> DATA FOR THIS EXERCISE:
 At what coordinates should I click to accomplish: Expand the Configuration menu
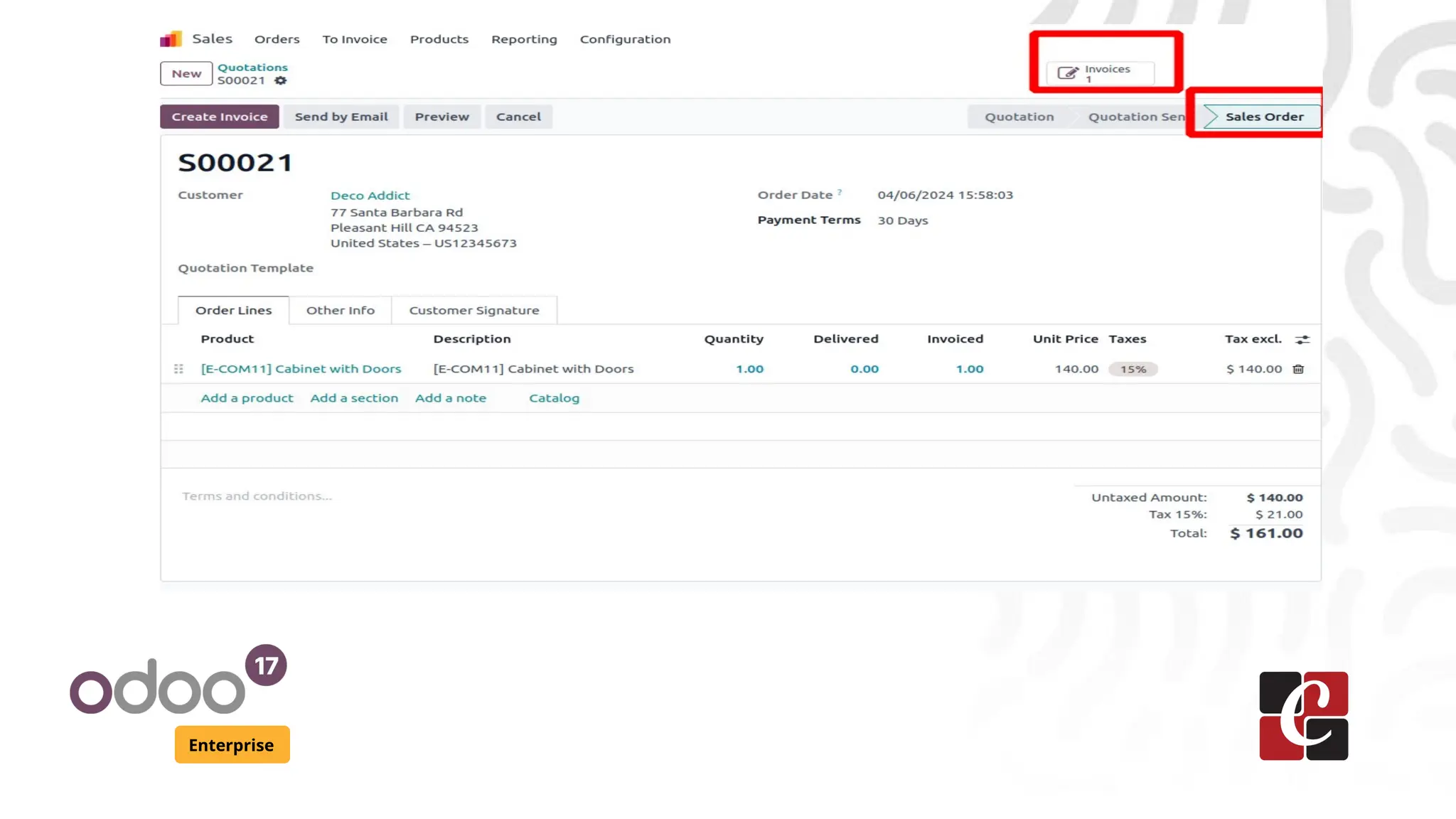(x=625, y=39)
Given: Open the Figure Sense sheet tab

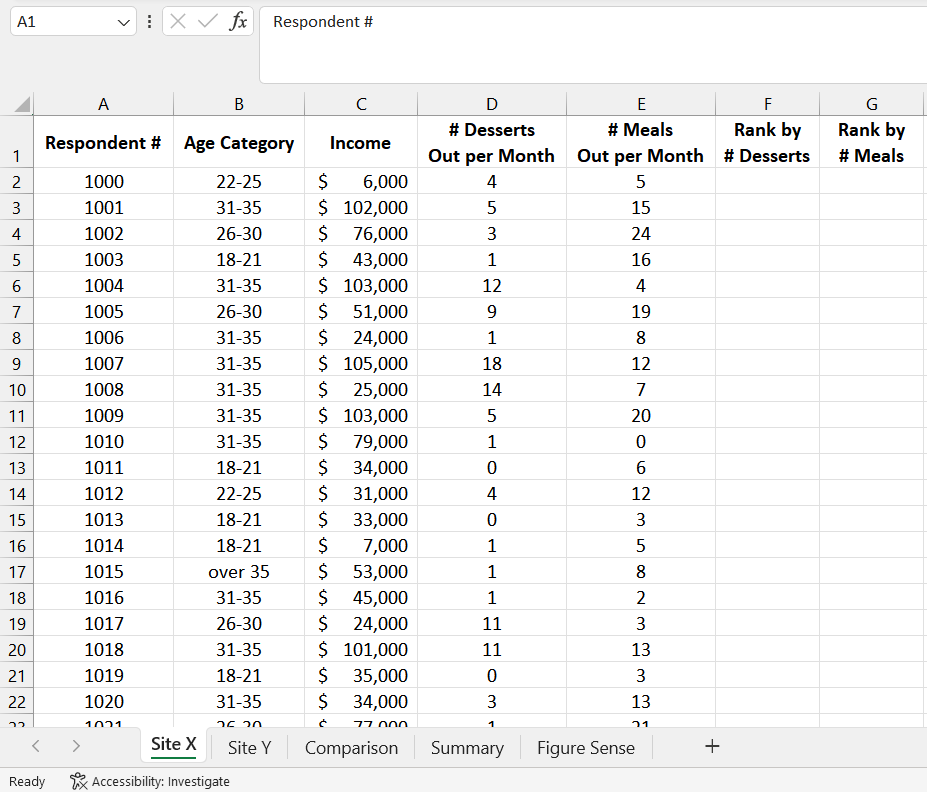Looking at the screenshot, I should (585, 746).
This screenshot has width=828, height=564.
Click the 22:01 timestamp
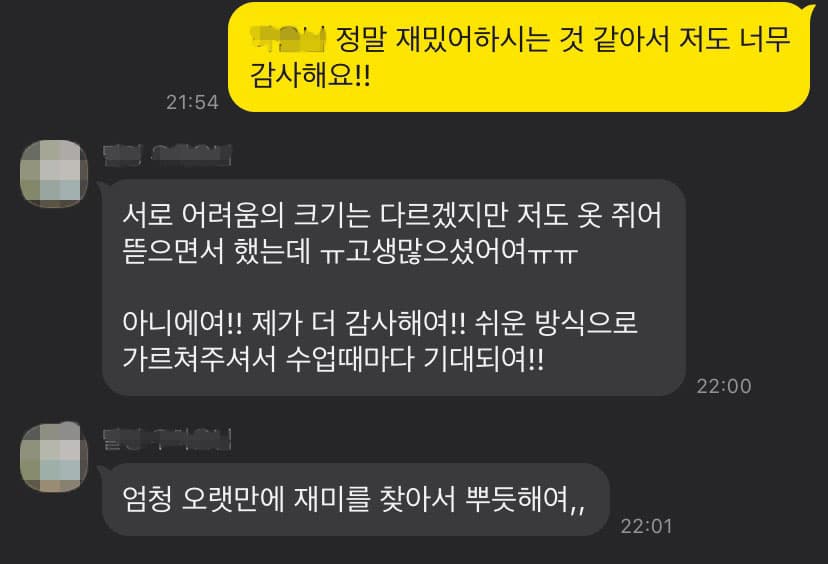point(646,526)
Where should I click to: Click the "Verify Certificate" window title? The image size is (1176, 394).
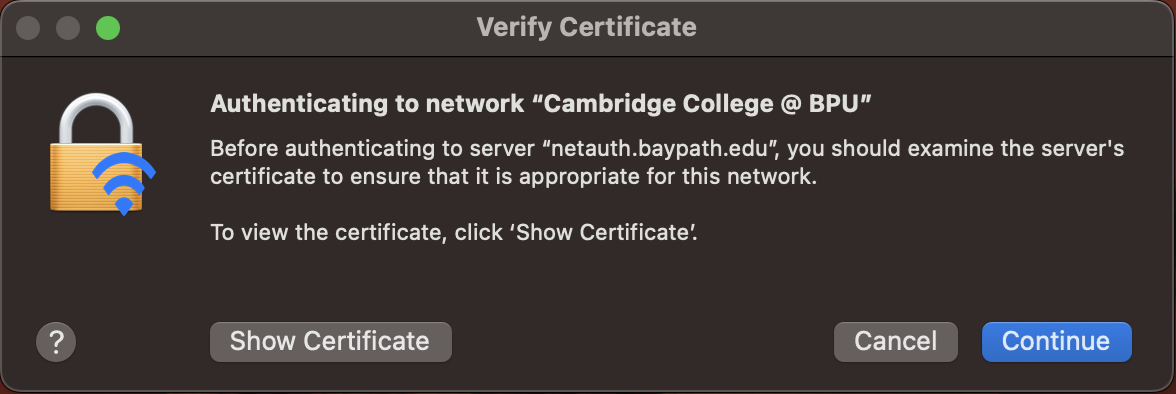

> AIM OF THE TASK:
Turn every item above into a Markdown table with the columns Row and Line, one numbered row for each nonblank line. Leave the pictures out.

> TASK OUTPUT:
| Row | Line |
|---|---|
| 1 |  At what coordinates should I click to accomplish: Expand the Configuration menu |
| 2 | (x=625, y=39) |
| 3 | Given: Open the Figure Sense sheet tab |
| 4 | Looking at the screenshot, I should (585, 746). |
| 5 | This screenshot has width=828, height=564. |
| 6 | Click the 22:01 timestamp |
| 7 | point(646,526) |
| 8 | Where should I click to: Click the "Verify Certificate" window title? The image size is (1176, 394). |